▶ PROBLEM STATEMENT: Only the lines from the "600x646 pixels. Task: Select" line through the last line of the material below belong in the answer, reproduced exactly and with no pictures.

▶ RECORDS SHOWN:
——

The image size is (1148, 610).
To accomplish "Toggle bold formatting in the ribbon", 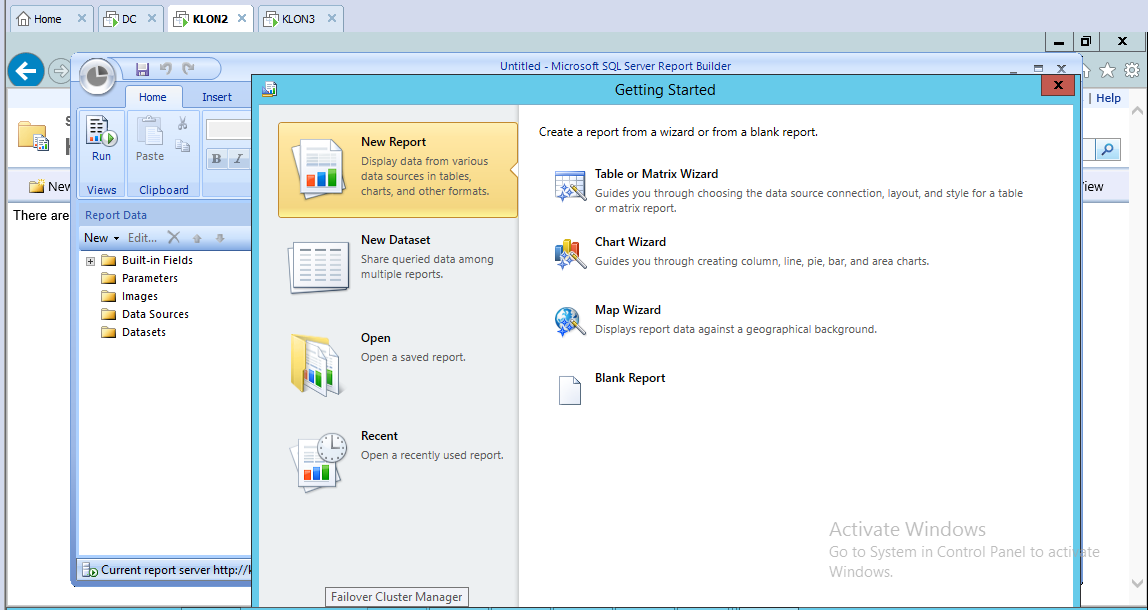I will click(216, 159).
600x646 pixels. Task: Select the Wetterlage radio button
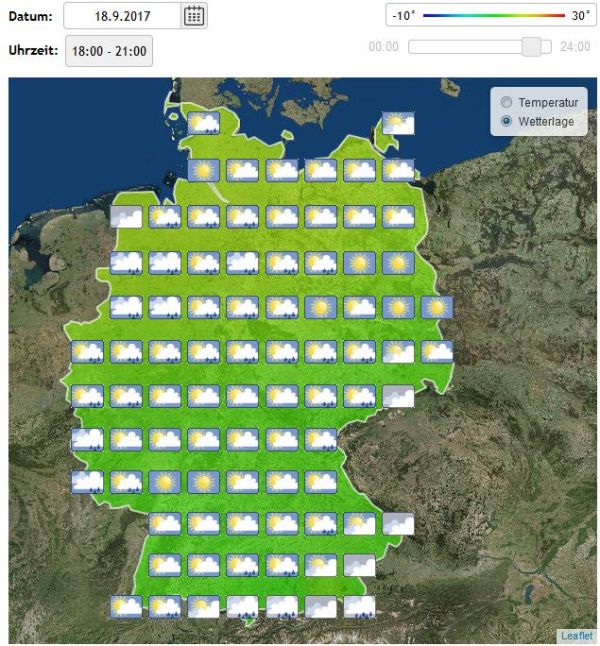pos(506,120)
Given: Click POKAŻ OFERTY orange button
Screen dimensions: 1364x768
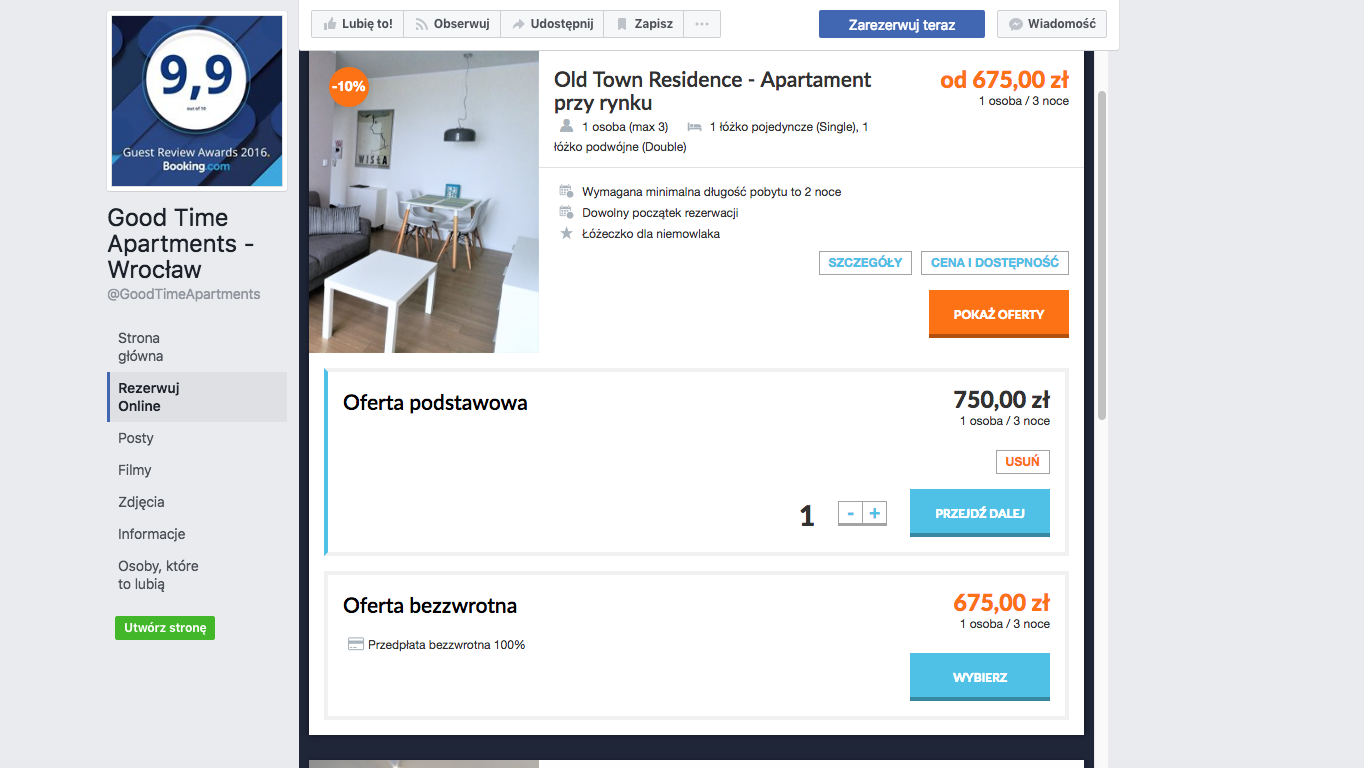Looking at the screenshot, I should click(999, 314).
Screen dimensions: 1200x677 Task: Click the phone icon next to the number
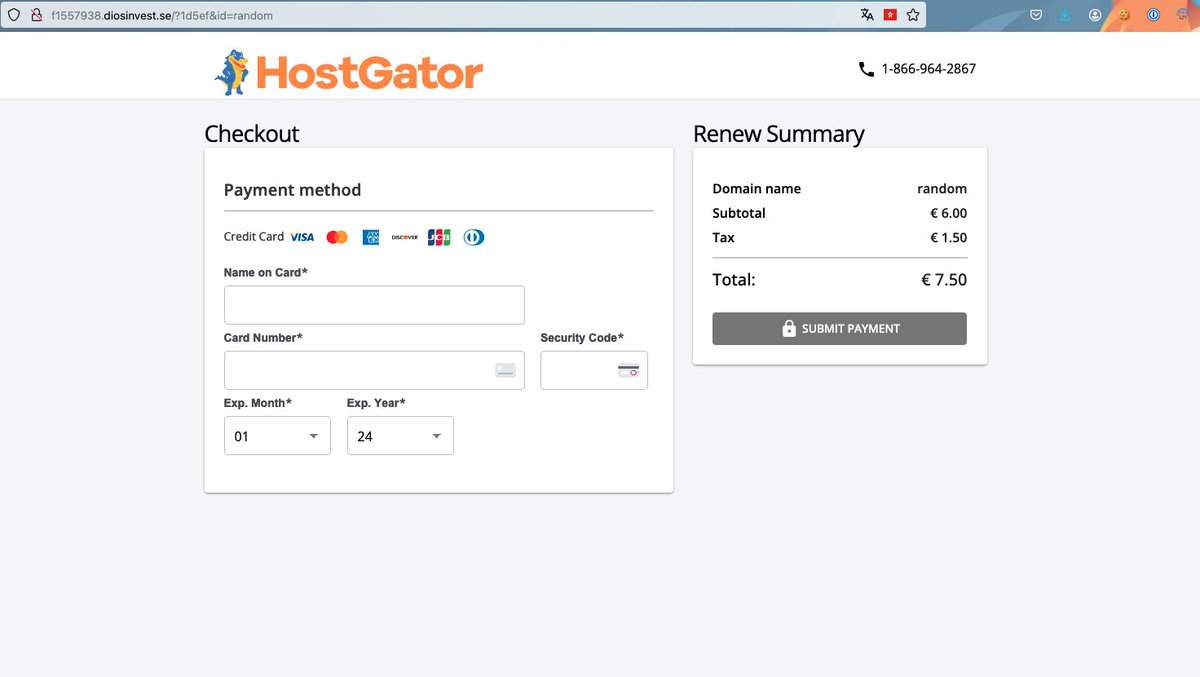tap(865, 69)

——

▶ WRITTEN ANSWER:
600x646 pixels. Task: Select the Wetterlage radio button
pos(506,120)
Given: Click POKAŻ OFERTY orange button
Screen dimensions: 1364x768
Looking at the screenshot, I should click(999, 314).
Screen dimensions: 1200x677 Task: Click the phone icon next to the number
tap(865, 69)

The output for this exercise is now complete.